In March 1976, planetary scientist Carl Sagan was in Washington, DC to address a symposium convened at the Smithsonian to commemorate the 50th anniversary of Robert H. Goddard's first liquid-fueled rocket flight. Filming of the TV series Cosmos was still a few years away but Sagan was already on his way to becoming a celebrity-scientist. The title of his talk - "A Cherry Tree to Mars" - came from a near-mythical tale associated with Goddard.
As traditionally told, in the afternoon of October 19, 1899, the teenaged Robert Goddard went out to his back yard to trim a large cherry tree. While perched atop it, he looked out over the Massachusetts countryside and “imagined how wonderful it would be to make some device which had even the possibility of ascending to Mars and how it would look on a small scale, if sent up from the meadow at my feet…I was a different boy when I descended the tree from when I had ascended, for existence at last seemed very purposive.” ((Recounted in Tom D. Crouch, Aiming for the Stars: The Dreamers and Doers of the Space Age (Washington, DC: Smithsonian Institution Press, 1999), p. 20.)) For the rest of his life, Goddard referred to that date as his “Anniversary Day.” After recounting the cherry tree tale, Sagan commented on the importance of people who combine "visionary dedication and a remarkable technological brilliance." Such focus - for Goddard, it was building the tools of space flight - comes at a price. Sagan noted that Goddard's diary contains a "flash of poignant self-insight." "God pity," Goddard wrote later in his life, "a one-dream man." ((In 1938, a storm finally destroyed the old cherry tree. A distraught Goddard wrote in his diary – “Cherry tree down. Have to carry on alone.”))

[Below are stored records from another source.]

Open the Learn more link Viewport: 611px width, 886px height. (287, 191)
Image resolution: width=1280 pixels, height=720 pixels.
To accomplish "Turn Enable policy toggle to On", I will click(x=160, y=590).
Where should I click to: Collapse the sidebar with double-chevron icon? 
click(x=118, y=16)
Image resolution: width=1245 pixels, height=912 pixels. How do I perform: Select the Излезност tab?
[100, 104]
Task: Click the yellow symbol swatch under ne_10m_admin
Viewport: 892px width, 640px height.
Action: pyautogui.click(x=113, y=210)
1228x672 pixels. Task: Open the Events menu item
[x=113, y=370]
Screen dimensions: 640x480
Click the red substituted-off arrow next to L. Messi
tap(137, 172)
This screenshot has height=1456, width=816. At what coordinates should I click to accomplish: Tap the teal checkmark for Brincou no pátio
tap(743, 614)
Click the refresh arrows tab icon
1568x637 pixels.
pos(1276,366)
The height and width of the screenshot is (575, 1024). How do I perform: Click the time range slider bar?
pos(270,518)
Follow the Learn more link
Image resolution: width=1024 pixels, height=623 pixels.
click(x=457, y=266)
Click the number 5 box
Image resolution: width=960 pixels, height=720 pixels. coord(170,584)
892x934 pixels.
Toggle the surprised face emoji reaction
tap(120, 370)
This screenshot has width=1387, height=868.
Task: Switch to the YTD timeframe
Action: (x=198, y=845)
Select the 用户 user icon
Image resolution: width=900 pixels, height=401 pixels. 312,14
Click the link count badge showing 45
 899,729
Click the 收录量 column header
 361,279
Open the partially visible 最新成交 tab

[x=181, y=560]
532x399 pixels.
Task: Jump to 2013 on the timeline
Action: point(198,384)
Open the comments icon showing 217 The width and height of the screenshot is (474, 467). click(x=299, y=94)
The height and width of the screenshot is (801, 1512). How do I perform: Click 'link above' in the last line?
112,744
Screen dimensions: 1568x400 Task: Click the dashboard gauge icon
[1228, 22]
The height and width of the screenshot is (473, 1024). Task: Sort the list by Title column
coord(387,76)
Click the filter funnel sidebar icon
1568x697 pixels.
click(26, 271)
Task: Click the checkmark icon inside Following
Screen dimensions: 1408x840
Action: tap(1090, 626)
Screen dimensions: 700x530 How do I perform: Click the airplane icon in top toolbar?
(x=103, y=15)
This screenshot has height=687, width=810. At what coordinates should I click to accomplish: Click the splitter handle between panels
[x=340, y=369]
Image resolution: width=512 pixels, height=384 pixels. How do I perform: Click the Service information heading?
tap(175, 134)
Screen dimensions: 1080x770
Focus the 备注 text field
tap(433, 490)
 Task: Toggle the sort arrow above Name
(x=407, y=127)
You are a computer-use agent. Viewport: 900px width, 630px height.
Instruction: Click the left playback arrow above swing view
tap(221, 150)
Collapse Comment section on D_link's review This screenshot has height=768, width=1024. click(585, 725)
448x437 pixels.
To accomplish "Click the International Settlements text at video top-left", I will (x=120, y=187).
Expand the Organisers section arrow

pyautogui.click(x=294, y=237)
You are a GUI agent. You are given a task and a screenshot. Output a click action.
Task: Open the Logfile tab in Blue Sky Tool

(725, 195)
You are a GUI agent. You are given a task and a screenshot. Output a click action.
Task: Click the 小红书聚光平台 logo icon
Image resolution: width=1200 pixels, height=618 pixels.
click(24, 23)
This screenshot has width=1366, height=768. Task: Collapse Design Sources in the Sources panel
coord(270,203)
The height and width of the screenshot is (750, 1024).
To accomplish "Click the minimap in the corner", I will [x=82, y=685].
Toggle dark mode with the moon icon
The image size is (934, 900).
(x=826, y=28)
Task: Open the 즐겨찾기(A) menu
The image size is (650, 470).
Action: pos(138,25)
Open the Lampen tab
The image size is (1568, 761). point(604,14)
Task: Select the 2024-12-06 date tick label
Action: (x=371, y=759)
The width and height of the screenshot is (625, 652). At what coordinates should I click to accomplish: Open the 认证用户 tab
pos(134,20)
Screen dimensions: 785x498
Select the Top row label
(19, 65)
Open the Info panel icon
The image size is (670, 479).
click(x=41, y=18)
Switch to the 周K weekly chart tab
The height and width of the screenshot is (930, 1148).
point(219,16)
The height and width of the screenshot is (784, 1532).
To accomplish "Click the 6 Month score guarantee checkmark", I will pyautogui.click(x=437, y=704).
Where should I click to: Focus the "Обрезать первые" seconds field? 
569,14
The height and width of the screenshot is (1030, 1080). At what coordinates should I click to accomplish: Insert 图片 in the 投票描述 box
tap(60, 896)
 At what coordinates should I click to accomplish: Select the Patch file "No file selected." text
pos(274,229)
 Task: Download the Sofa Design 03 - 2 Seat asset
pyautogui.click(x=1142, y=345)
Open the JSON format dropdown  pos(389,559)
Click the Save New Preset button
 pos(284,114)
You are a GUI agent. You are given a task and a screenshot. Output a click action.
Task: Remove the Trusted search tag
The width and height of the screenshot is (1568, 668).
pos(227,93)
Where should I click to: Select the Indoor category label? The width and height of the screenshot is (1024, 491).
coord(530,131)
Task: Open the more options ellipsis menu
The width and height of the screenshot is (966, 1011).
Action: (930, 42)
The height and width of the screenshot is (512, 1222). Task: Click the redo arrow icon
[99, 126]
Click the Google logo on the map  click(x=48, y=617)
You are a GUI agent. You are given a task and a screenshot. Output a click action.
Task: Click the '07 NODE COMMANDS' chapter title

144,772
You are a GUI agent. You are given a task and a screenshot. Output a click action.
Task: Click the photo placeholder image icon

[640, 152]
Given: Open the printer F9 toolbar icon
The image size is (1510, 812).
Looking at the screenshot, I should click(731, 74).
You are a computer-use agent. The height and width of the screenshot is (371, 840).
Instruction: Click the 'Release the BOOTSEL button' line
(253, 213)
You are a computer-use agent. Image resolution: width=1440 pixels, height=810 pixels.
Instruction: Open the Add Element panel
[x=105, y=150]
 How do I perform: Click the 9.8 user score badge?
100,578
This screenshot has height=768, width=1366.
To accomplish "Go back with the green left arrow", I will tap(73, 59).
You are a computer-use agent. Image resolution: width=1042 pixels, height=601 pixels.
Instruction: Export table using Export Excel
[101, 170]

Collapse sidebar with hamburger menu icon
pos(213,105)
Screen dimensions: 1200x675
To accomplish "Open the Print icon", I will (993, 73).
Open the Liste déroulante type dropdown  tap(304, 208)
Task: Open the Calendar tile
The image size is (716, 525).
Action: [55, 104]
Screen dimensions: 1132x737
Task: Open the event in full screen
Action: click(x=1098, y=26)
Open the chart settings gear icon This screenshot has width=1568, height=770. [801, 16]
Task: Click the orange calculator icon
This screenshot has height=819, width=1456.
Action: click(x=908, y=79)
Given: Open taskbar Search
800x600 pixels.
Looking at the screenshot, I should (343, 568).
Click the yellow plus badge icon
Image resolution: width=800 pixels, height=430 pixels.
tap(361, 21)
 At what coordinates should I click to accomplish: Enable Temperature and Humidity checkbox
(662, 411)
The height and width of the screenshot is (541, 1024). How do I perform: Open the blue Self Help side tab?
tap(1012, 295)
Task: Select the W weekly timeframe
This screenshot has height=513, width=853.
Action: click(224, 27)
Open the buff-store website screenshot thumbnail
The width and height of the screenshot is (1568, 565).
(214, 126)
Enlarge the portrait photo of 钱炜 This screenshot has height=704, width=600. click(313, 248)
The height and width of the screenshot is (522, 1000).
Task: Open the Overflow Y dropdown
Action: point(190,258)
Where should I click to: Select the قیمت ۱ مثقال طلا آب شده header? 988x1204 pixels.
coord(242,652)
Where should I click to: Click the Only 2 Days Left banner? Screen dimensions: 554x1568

At the end of his talk, Sagan suggested that NASA have a "modest celebration" on October 19, 1976. The date, the 77th anniversary of Goddard's vision, would be marked by two functioning Martian orbiters and two landers roaming the Red Planet - spacecraft "whose origins can be traced with utter confidence back to a boy in a cherry tree in a New England autumn in 1899."
A few weeks after Sagan's talk, the head of NASA, James Fletcher, wrote Sagan to thank him for his "intriguing" talk. So far as the modest celebration for October 19, 1976? "We'll go to work on it," Fletcher said.